By Stentor Danielson

This weekend, I flew to Colorado to see the men's ice hockey team battle Colorado College. When I sat down on the plane, I noticed a little phone-like device attatched to the seat in front of me. A display on it advertised "Up-to-the-minute stock quotes!" and "Check e-mail or voice mail!" It got me thinking about what kind of a person would need such a thing.

My first thought was that these people must be unneccessarily obsessive. Could't they wait the few hours until the plane reached Denver? I saw no harm in simply reading Freud or dozing off into a dream about The Maroon-News office (perhaps a sign that I spend too much time here). But further thought made me change my tune.

Upon returning, I found that I had several pages worth of e-mails waiting to be read. Perhaps, I mused, if I had checked my e-mail while I was on the plane, I wouldn't have had to spend a few hours cleaning out my account.

To make matters worse, webmail chose this week to delay incoming messages by several hours. A friend complained to me that the system delivered excuses from theater participants well after the rehearsal that the people were excusing themselves from. It was a definite problem, but there was nothing he or the senders could do about it.

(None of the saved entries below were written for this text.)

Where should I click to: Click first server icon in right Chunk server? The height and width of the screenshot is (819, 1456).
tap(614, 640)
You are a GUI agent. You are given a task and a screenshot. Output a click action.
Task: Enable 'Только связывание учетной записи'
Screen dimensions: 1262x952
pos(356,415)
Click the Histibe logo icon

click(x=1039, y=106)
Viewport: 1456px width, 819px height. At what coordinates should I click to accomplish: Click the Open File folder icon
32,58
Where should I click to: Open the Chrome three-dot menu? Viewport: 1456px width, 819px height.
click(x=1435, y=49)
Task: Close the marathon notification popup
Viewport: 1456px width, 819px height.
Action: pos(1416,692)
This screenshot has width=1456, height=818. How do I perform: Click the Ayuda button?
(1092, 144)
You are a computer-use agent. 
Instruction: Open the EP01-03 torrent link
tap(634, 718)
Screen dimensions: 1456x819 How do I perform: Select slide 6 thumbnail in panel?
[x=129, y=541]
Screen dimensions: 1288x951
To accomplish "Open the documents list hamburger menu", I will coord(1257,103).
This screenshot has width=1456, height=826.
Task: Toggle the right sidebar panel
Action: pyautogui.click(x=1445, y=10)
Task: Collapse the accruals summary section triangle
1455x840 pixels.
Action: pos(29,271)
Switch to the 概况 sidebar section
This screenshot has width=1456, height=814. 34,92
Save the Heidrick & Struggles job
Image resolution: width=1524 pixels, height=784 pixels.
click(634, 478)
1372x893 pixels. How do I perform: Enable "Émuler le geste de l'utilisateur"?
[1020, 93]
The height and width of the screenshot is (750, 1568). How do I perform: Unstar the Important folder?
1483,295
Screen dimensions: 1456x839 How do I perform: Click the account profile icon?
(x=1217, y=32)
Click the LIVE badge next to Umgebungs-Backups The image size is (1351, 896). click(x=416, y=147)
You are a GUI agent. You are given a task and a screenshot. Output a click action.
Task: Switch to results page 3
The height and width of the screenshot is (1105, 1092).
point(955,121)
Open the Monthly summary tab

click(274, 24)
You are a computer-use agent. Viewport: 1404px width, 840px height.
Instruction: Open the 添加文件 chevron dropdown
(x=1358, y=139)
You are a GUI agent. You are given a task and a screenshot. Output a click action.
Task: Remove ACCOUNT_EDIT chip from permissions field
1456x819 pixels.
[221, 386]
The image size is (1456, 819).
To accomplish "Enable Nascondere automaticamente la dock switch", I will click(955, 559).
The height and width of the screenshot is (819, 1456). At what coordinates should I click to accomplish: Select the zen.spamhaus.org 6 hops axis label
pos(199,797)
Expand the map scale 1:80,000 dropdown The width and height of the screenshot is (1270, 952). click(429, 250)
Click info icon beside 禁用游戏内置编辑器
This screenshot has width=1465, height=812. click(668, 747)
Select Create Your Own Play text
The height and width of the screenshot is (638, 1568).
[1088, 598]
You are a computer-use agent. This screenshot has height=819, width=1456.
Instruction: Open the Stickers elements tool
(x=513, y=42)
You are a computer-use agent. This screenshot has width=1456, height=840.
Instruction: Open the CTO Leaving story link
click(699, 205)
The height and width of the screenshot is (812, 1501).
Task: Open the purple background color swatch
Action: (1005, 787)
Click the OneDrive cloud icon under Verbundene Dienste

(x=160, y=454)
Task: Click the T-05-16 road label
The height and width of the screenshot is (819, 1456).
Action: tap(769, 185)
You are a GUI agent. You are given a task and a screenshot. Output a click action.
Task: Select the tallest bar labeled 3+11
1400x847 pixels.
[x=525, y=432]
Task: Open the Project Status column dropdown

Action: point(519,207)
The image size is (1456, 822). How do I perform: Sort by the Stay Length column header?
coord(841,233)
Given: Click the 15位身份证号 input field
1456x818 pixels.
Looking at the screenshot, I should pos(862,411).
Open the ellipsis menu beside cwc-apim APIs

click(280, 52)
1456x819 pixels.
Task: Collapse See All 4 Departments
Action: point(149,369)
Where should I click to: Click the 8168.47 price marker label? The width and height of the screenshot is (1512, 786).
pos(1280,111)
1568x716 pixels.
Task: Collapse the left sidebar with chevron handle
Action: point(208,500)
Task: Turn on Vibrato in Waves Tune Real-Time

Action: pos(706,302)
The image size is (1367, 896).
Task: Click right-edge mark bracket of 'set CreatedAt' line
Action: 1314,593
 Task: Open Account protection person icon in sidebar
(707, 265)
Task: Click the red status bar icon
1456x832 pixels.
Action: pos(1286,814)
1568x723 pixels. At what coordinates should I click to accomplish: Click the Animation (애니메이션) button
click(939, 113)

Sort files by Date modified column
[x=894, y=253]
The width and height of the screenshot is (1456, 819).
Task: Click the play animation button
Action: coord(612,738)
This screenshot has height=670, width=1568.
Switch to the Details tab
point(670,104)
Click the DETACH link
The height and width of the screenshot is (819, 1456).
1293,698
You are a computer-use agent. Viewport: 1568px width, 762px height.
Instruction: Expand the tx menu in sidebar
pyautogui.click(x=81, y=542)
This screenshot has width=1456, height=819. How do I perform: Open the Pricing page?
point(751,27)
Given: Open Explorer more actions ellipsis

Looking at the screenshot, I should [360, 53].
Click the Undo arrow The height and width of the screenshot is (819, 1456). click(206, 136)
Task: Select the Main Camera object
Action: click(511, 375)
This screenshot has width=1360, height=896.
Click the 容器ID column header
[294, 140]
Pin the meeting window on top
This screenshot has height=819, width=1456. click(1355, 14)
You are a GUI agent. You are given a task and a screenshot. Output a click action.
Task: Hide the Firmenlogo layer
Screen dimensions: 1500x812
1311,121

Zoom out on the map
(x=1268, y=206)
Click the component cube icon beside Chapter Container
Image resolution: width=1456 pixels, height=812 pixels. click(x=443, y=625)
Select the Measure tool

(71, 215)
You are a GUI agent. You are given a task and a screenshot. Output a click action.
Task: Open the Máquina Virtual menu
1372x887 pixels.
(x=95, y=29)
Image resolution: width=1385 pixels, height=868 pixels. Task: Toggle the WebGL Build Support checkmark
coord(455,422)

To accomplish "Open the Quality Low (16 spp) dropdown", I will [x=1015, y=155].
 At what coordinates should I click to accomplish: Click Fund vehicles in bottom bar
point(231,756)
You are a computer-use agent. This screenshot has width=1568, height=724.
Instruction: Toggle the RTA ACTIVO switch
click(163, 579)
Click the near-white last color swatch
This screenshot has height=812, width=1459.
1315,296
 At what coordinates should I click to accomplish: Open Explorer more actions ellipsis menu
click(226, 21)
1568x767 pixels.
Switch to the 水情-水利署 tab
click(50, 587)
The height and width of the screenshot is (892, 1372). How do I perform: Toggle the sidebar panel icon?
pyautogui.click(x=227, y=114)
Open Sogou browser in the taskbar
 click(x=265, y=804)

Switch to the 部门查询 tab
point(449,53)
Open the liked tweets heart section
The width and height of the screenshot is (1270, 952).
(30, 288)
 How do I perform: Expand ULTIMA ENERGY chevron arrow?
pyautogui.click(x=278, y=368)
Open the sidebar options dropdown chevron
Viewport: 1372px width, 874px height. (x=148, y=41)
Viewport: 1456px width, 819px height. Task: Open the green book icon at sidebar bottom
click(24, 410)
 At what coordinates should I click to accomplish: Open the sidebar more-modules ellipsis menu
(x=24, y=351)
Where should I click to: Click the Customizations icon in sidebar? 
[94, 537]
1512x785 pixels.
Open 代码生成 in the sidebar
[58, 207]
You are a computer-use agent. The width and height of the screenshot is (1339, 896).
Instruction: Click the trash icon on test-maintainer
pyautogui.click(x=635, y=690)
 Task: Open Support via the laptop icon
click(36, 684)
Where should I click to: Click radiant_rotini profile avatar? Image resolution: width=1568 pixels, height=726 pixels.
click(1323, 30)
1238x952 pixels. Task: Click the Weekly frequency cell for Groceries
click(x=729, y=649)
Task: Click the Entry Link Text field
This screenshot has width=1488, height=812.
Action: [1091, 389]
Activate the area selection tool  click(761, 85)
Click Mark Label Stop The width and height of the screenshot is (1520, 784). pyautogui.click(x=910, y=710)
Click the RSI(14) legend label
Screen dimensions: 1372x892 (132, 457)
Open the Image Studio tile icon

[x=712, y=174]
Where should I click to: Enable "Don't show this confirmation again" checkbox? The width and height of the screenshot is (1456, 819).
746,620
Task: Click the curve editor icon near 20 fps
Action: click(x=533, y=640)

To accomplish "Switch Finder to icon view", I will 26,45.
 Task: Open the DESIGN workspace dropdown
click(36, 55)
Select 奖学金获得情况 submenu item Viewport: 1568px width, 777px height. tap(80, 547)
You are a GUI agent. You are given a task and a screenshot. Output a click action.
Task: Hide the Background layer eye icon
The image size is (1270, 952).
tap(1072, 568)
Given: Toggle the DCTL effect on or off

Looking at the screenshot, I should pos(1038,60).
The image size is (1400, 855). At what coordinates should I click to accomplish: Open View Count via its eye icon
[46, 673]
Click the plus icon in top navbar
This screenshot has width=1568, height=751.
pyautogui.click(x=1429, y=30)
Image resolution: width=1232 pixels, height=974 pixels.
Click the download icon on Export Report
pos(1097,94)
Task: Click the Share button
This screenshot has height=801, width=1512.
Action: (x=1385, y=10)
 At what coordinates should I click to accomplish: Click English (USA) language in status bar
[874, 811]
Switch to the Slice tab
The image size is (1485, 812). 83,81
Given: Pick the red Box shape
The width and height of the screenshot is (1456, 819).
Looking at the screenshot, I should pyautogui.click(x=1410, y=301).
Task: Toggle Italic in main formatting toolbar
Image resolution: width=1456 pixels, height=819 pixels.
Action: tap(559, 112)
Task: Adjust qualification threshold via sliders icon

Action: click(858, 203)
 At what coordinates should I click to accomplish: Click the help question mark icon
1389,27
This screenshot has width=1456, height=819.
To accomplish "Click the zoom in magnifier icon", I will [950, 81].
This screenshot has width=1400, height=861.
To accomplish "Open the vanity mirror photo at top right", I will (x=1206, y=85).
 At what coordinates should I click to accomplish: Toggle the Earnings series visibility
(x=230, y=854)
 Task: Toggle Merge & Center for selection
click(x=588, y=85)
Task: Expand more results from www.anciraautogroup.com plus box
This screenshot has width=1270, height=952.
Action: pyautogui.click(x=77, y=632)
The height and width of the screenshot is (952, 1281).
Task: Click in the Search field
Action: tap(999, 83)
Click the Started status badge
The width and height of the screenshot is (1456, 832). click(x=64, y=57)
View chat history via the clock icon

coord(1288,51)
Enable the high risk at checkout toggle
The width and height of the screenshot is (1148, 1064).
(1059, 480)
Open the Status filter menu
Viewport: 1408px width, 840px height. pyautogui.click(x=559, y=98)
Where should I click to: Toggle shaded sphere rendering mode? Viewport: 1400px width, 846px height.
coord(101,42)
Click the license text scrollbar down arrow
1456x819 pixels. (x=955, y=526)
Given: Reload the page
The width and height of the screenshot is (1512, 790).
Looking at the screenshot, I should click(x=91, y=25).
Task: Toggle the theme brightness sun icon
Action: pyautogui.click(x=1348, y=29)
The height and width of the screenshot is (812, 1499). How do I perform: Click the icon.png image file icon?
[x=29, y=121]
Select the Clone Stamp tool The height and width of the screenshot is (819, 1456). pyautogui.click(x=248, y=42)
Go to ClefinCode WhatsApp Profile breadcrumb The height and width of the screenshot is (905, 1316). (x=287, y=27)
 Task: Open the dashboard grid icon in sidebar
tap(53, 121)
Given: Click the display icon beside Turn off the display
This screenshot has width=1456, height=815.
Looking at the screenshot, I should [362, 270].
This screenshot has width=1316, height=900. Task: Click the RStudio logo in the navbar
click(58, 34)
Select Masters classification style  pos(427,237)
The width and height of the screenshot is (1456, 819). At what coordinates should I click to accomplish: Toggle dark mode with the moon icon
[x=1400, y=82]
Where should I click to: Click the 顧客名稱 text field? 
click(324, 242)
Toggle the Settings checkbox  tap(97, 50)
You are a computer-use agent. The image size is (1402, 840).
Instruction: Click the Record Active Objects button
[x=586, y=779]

Technology claims that it will make our lives easier. The term "labor-saving device" is part of our basic vocabulary. But, this week made me wonder whether this was really true.

There was a time when I could spend a weekend camping on Blue Mountain with nothing more high-tech than a propane lantern. Upon my return, all it took was a hot shower to get me back in sync with the normal world. But I find that spirit hard, if not impossible, to recapture now.

I have tried. I've spent time hiking in the Adirondacks with Outdoor Education. I brought nothing more than what I could fit in my backpack (clothes and toothpaste) on last weekend's excursion to Colorado.

But every time, I returned to find a backlog of technology waiting for my attention. There were e-mails to be read. There were news and humor websites that I hadn't checked in days. There were Instant Messenger away messages to be looked at. There were Rock-Paper-Scissors challenges to be answered.

That's right, even the simple game of Rock-Paper-Scissors has transmogrified into an on-line format. Thanks to the Brunching Shuttlecocks, the personal interaction and cries of "one, two, tree, shoot!" have been replaced by pull-down menus and e-mail notifications.

The recent problems with webmail make me wonder how we could function without electronic communication. I worry about the implications of our dependency. What if something -- a terrorist, the Y2K bug or even a malicious kid who's too smart for his own good -- should decide to create a super virus that would cripple the Internet and its subsidaries?

I don't mean to encourage you to panic, or incite a jihad against technology. But, we must keep in mind that we are trusting many matters of importance to machines about what most of us know next to nothing.

Now, if you'll excuse me, I have to go check my e-mail.